→ Work instructions
Reproduce the records from the start through the line containing "(x=1178, y=640)", replacing "left sidebar" with "top toolbar" and leaving everything else unchanged. Omit the pictures.

----

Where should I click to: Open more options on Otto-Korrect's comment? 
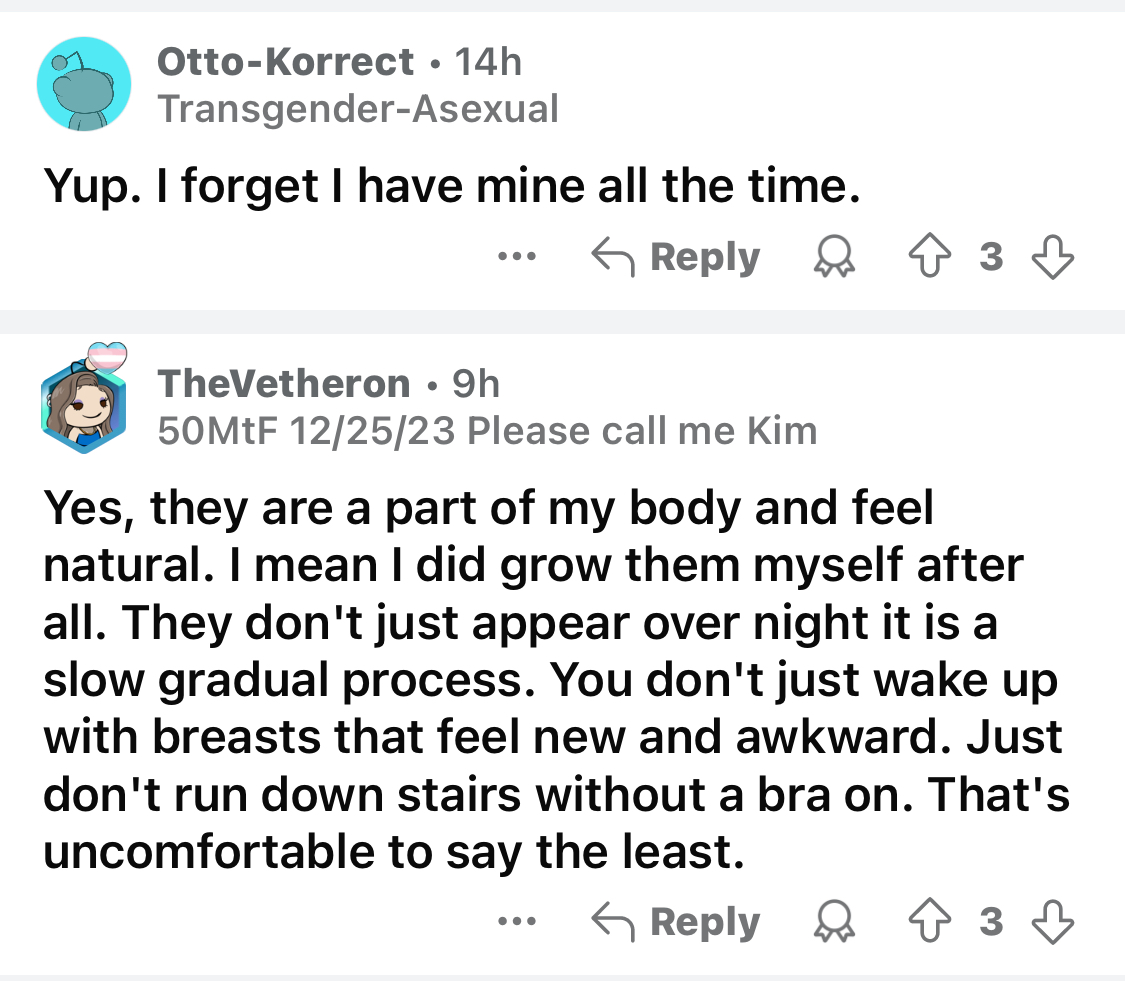(519, 258)
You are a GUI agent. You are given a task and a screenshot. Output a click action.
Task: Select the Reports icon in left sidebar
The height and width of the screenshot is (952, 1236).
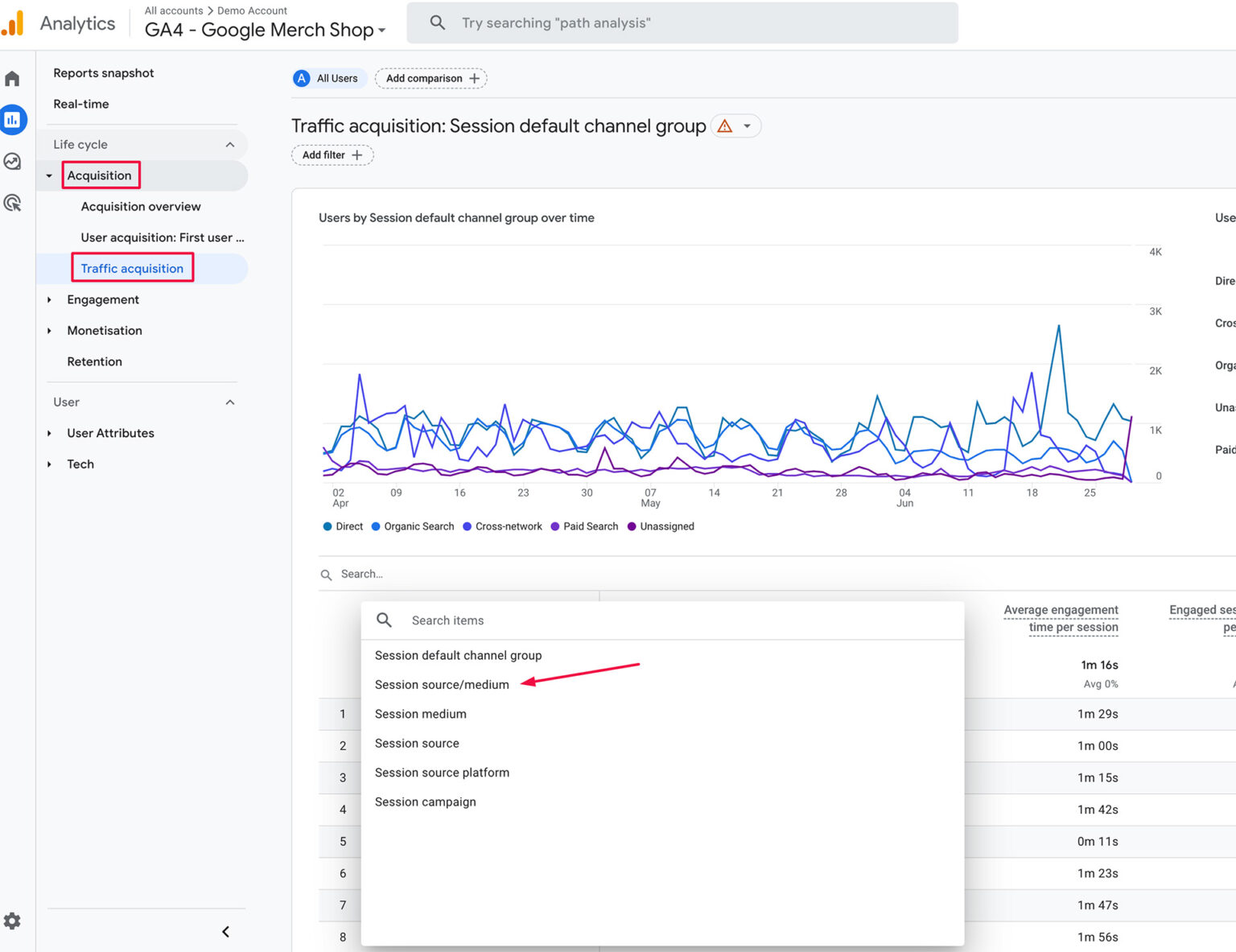tap(13, 119)
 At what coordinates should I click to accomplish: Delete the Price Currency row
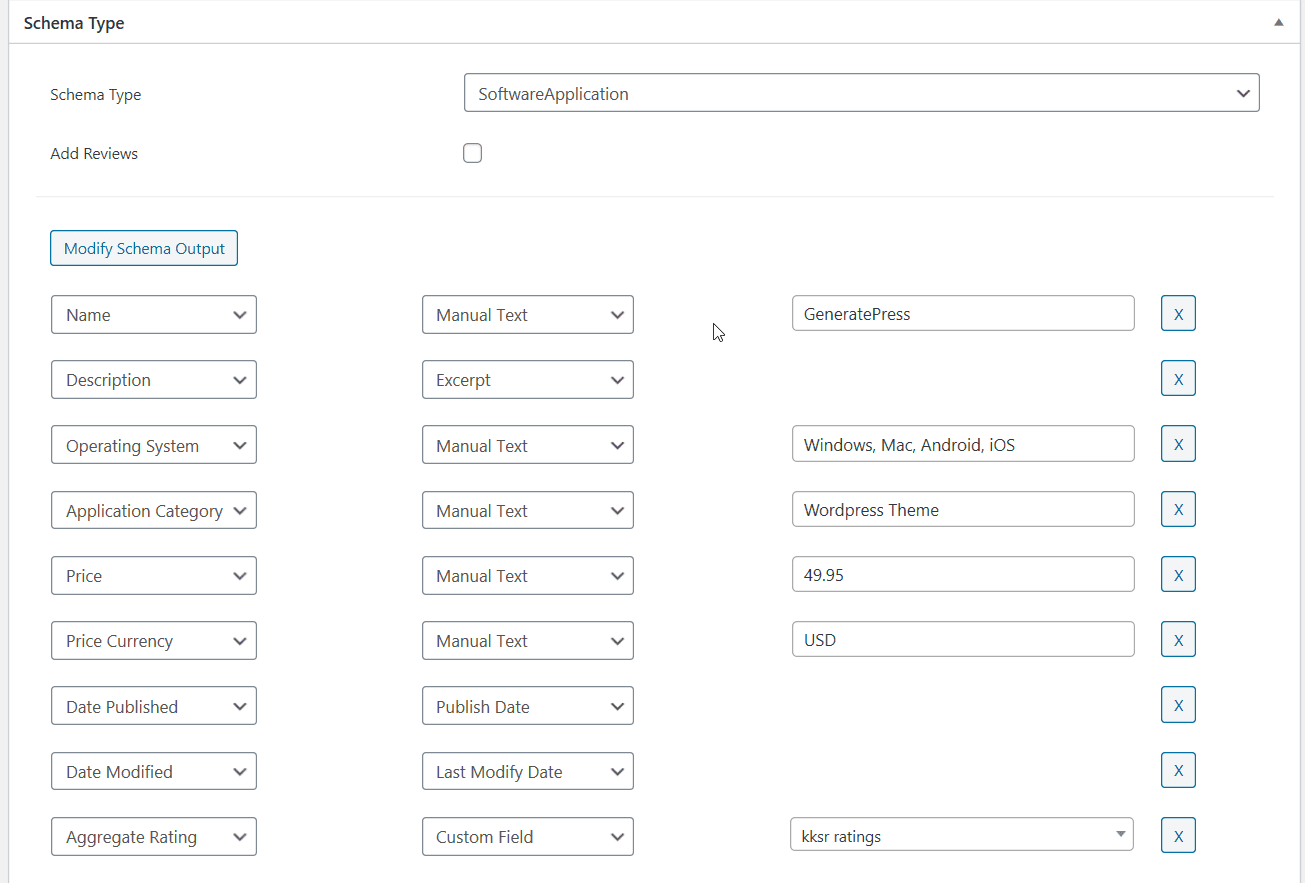(x=1178, y=640)
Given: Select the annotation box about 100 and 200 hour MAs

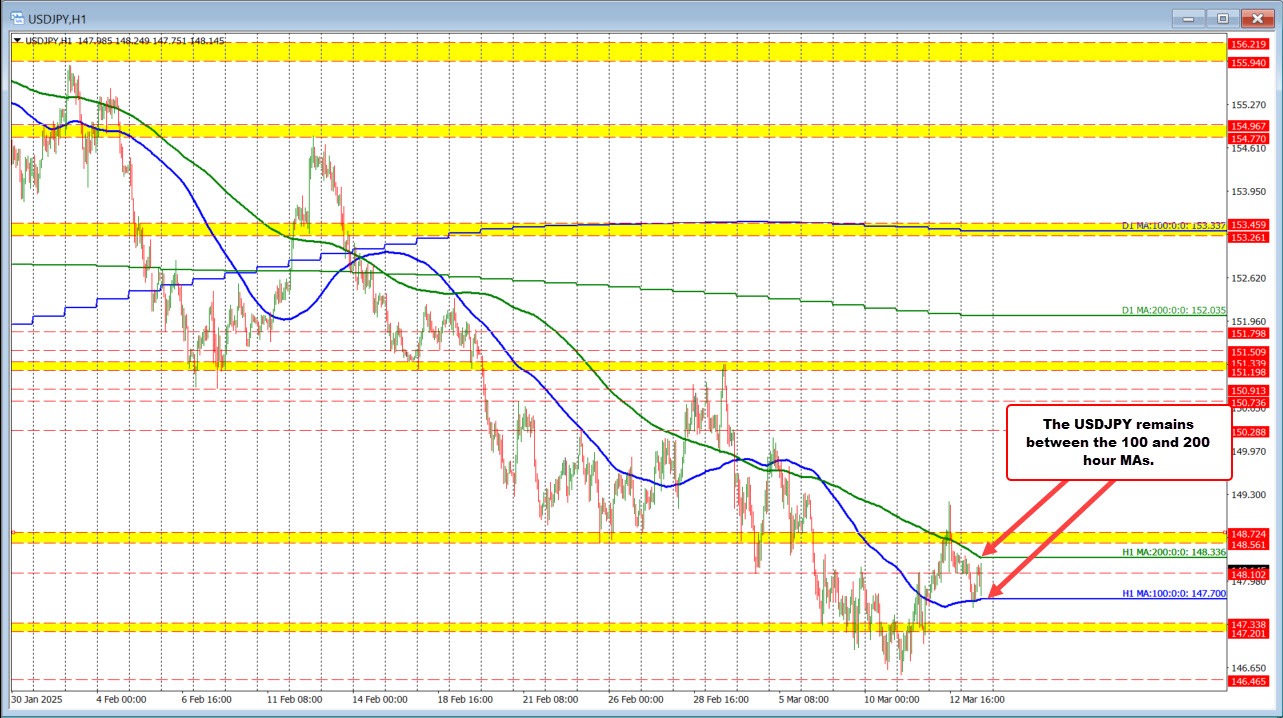Looking at the screenshot, I should tap(1117, 442).
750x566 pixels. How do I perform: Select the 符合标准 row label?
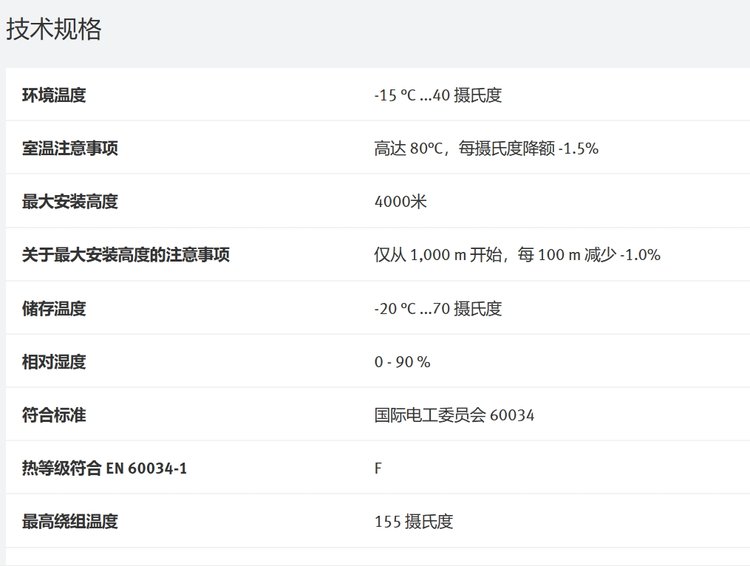(54, 415)
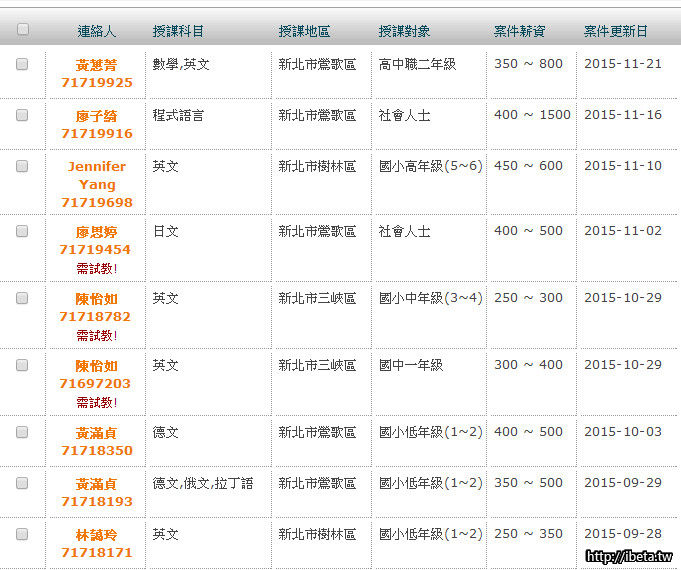681x570 pixels.
Task: Sort by the 授課地區 column header
Action: (x=304, y=31)
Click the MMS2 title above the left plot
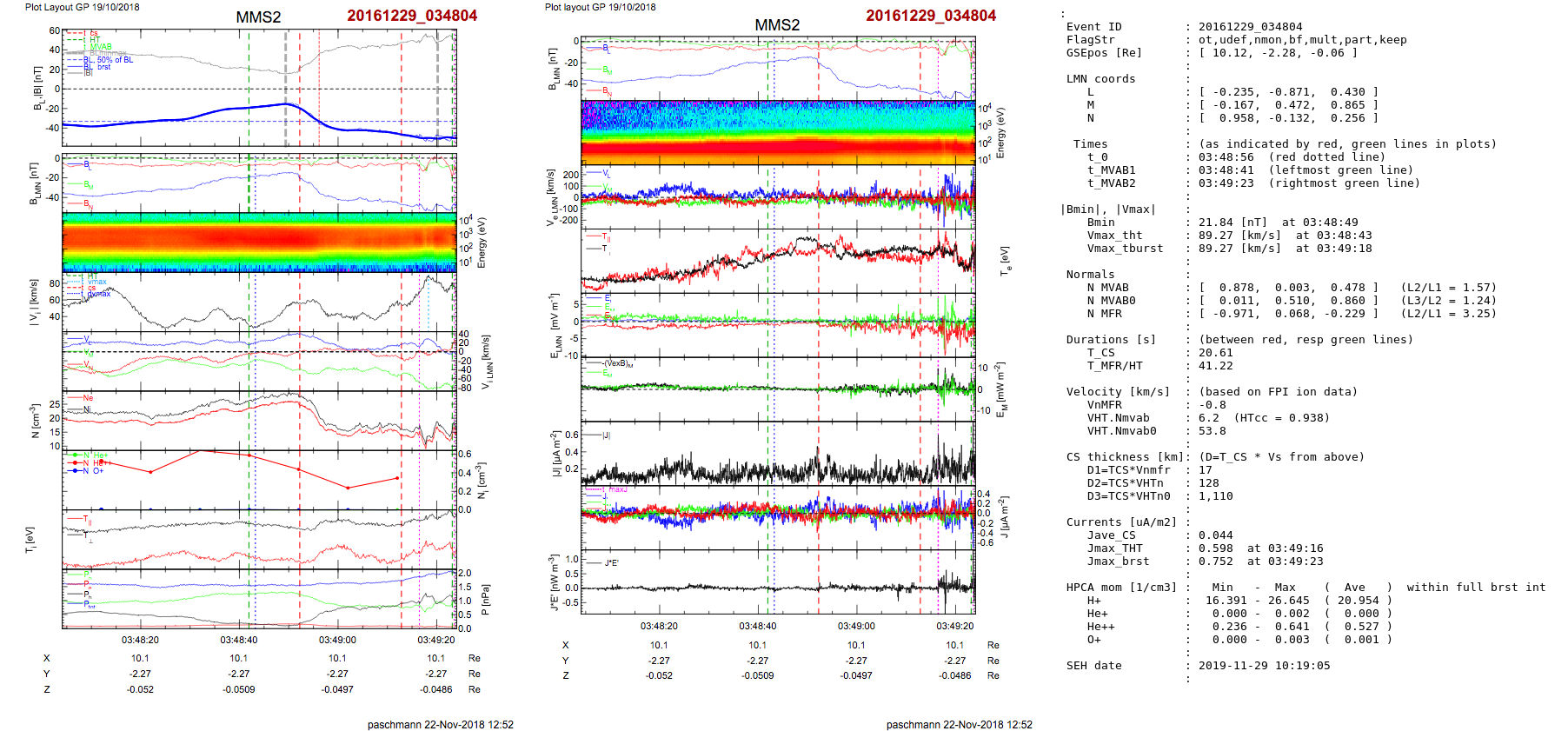This screenshot has height=731, width=1568. pyautogui.click(x=258, y=17)
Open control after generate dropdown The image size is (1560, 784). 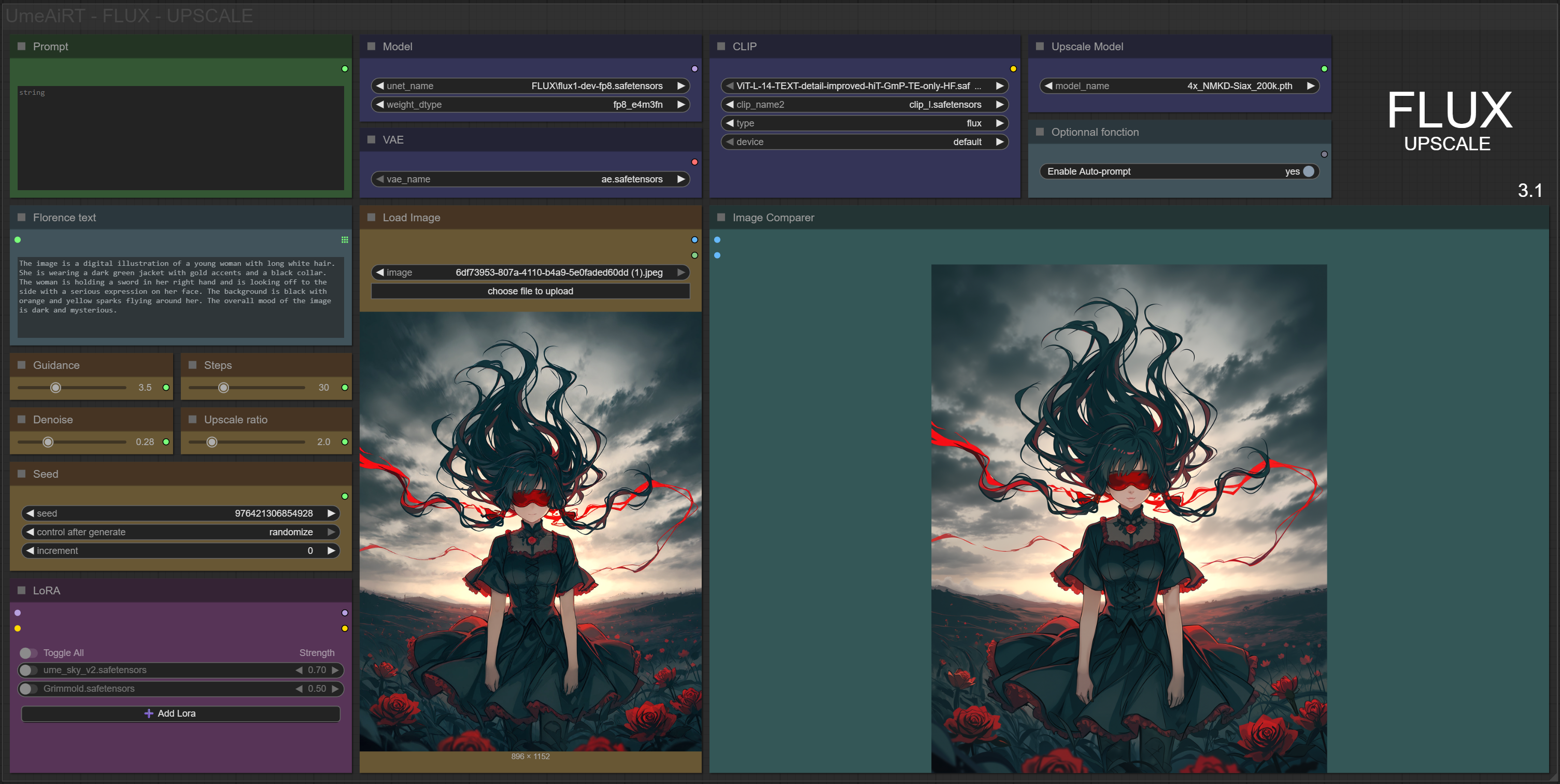point(180,532)
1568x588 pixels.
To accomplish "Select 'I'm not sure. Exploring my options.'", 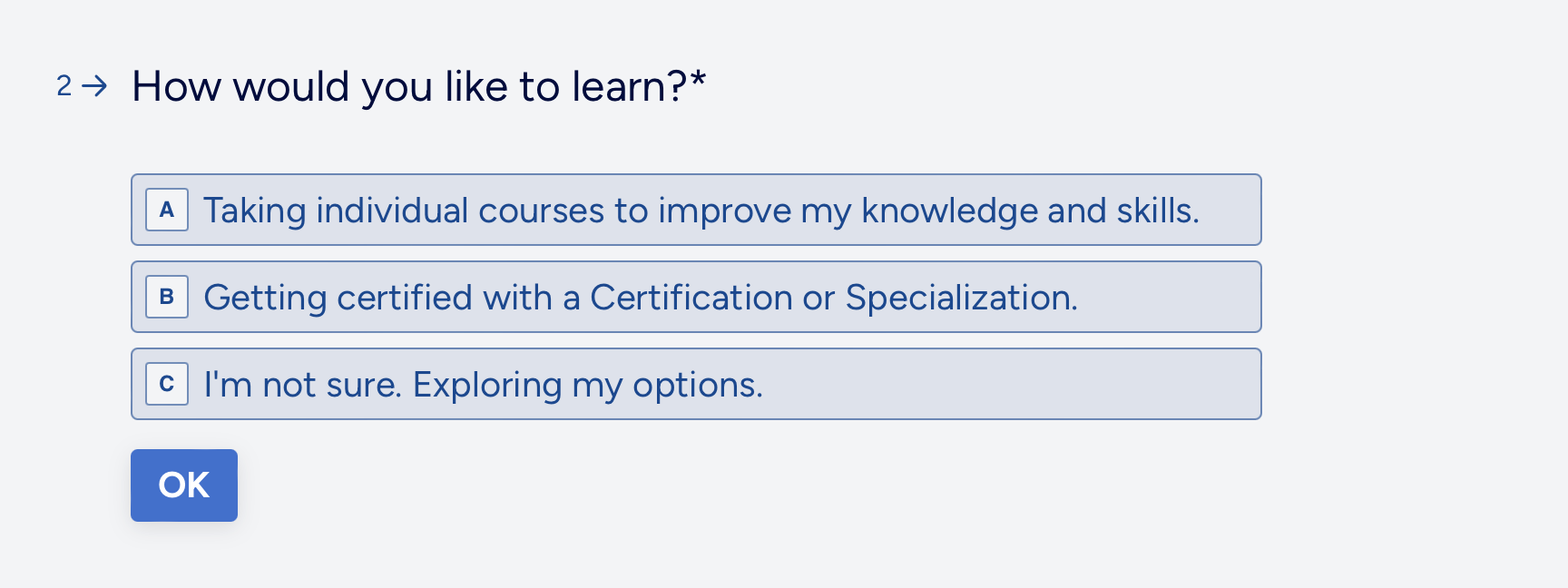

----

→ Correct output
Where should I click to: Open more options on Otto-Korrect's comment? 
(519, 258)
You are a GUI agent. You are given a task and a screenshot. Output a click action.
Task: Select the Reports icon in top toolbar
The height and width of the screenshot is (952, 1236).
tap(13, 119)
 At what coordinates should I click to accomplish: Delete the Price Currency row
(x=1178, y=640)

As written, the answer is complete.